By the early 1960s the drug was found to be associated with a congenital abnormality causing severe birth defects in children born of women who had been prescribed this drug during pregnancy. More than 10,000 cases of birth defects were reported in over 46 nations following exposure to the drug. Children were born with missing or abnormal legs, arms, feet and hands; spinal cord defects; cleft lip or palate; absent or abnormal external ears; heart, kidney, and genital abnormalities; and abnormal formation of the digestive system.
A few years later, however, thalidomide was reintroduced as the treatment for a complication of leprosy called erythema nodosum leprosum (ENL). Although the evidence was not fully established, very soon the drug was heralded as the drug of choice for the management of ENL reactions in leprosy and regulatory authorities granted exemption from licensing requirements to enable doctors to obtain limited supplies of thalidomide under strictly controlled circumstances for use in named patients. Thalidomide's effectiveness in minimizing symptoms of ENL was mainly due to its antipyretic action. Its effectiveness in controlling neuritis, the major cause of permanent disabilities in leprosy, was limited.
Several controlled studies done in the 1970s have demonstrated that prednisolone is more effective in controlling ENL and associated neuritis. In addition, it was demonstrated that clofazimine, an anti-leprosy drug introduced on a small scale in the early 1960s had anti-inflammatory action. Studies showed that clofazimine is the drug of choice for the management of chronic, recurrent ENL reactions, as it had both anti-reaction and anti-leprosy effects.
The drug clofazimine is now a component of the multidrug therapy (MDT), introduced by WHO in 1981 as the standard treatment for leprosy and now supplied free of charge to all patients worldwide. The presence of clofazimine in the combination has significantly reduced the frequency and severity of ENL reactions.
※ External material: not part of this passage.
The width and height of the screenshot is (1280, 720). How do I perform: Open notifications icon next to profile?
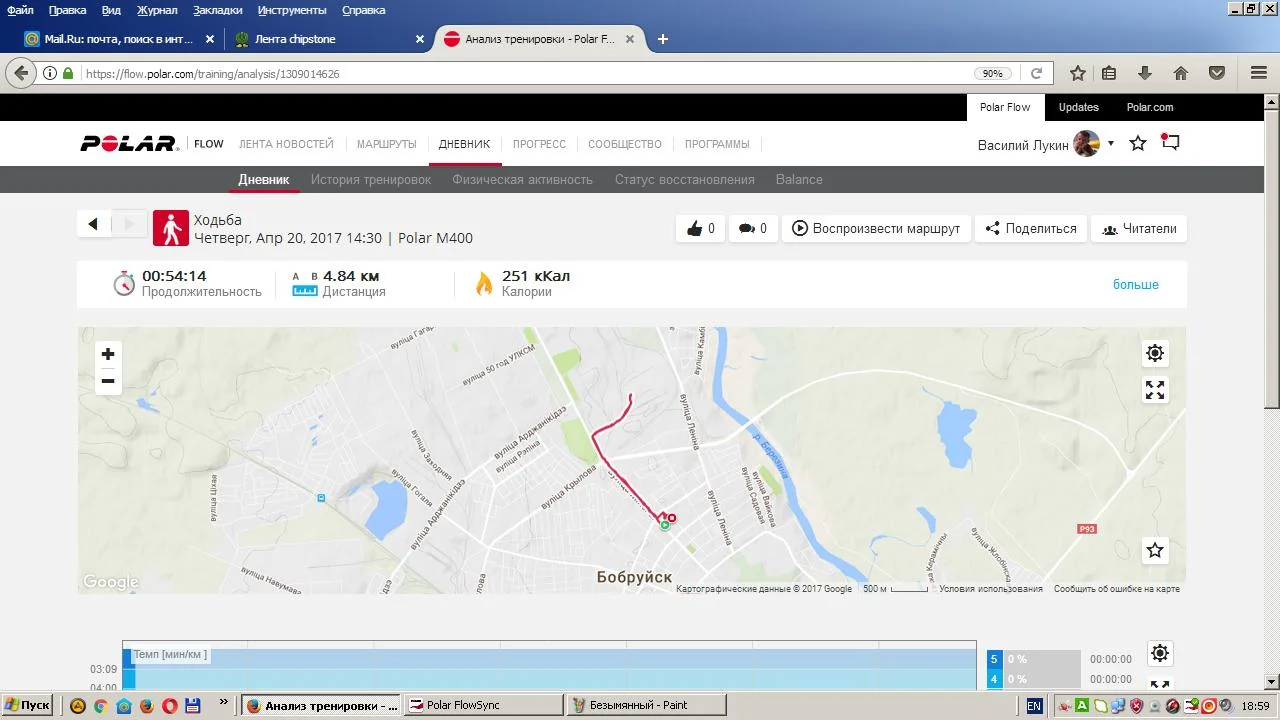(1170, 143)
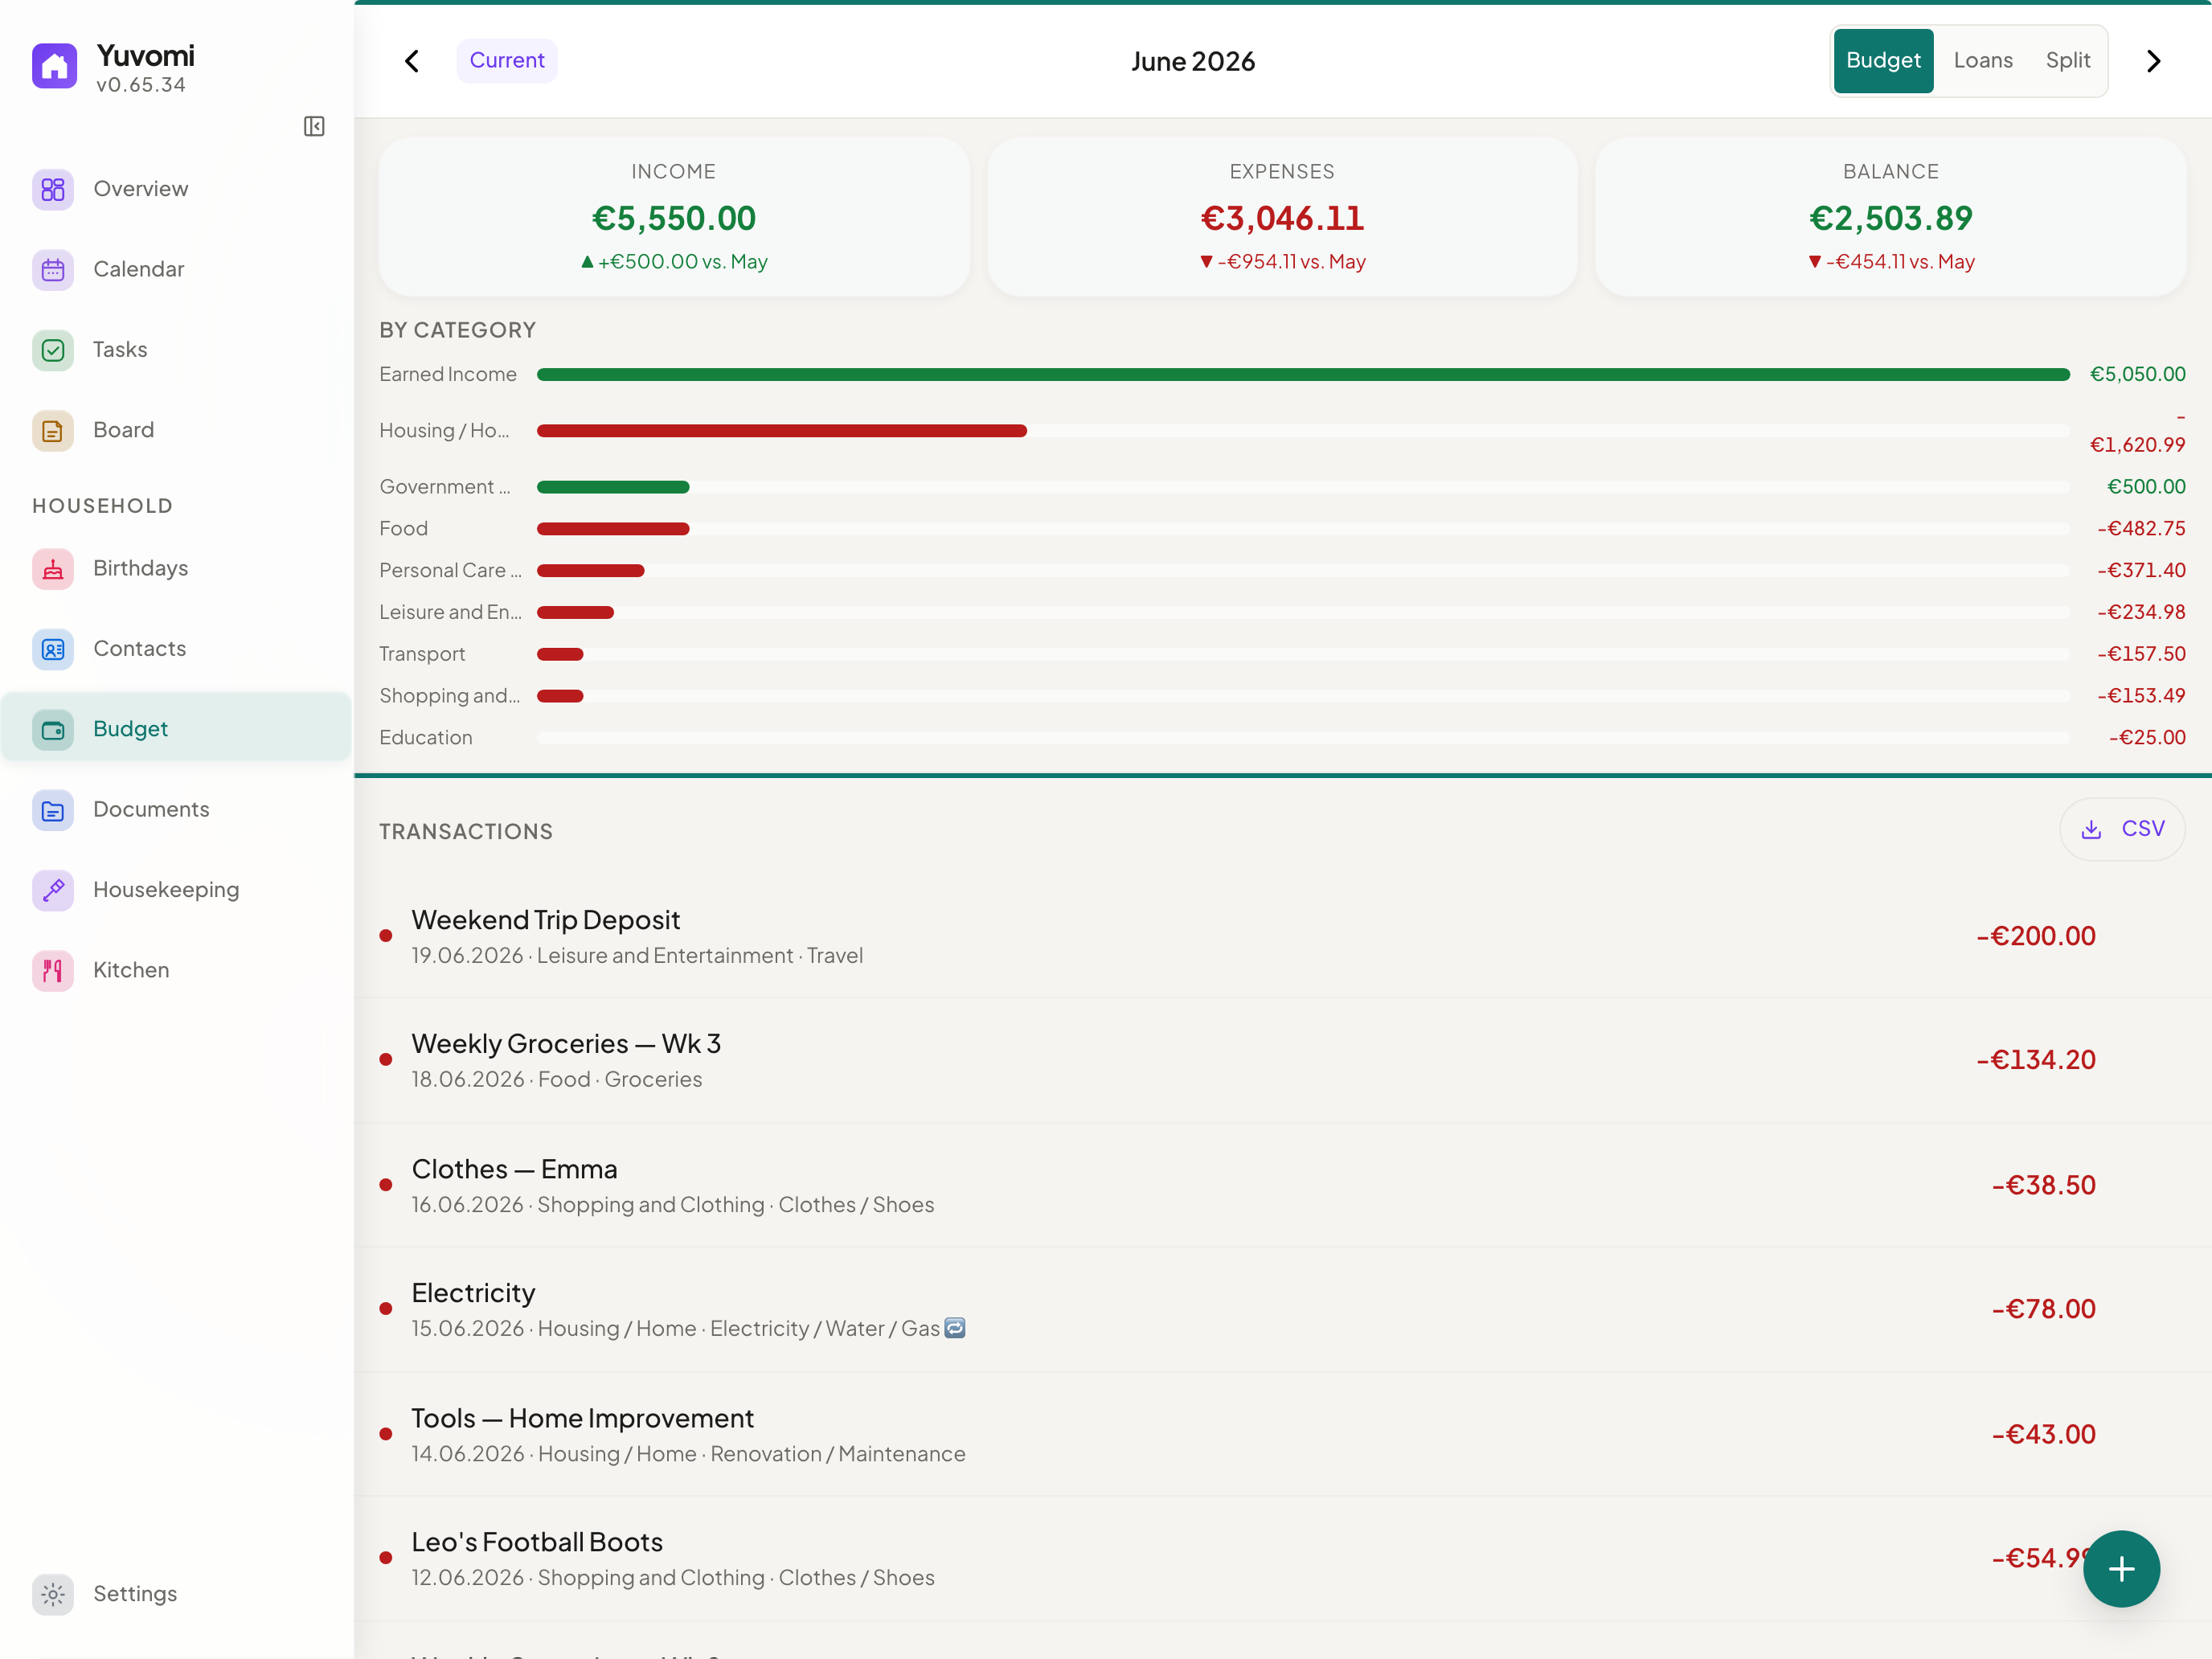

Because of its known teratogenic effects, WHO does not recommend the use of thalidomide in leprosy. Experience has shown that it is virtually impossible to develop and implement a fool-proof surveillance mechanism to combat misuse of the drug. Today, a number of thalidomide babies continue to be born each year reflecting regulatory insufficiency and widespread use under inadequate supervision.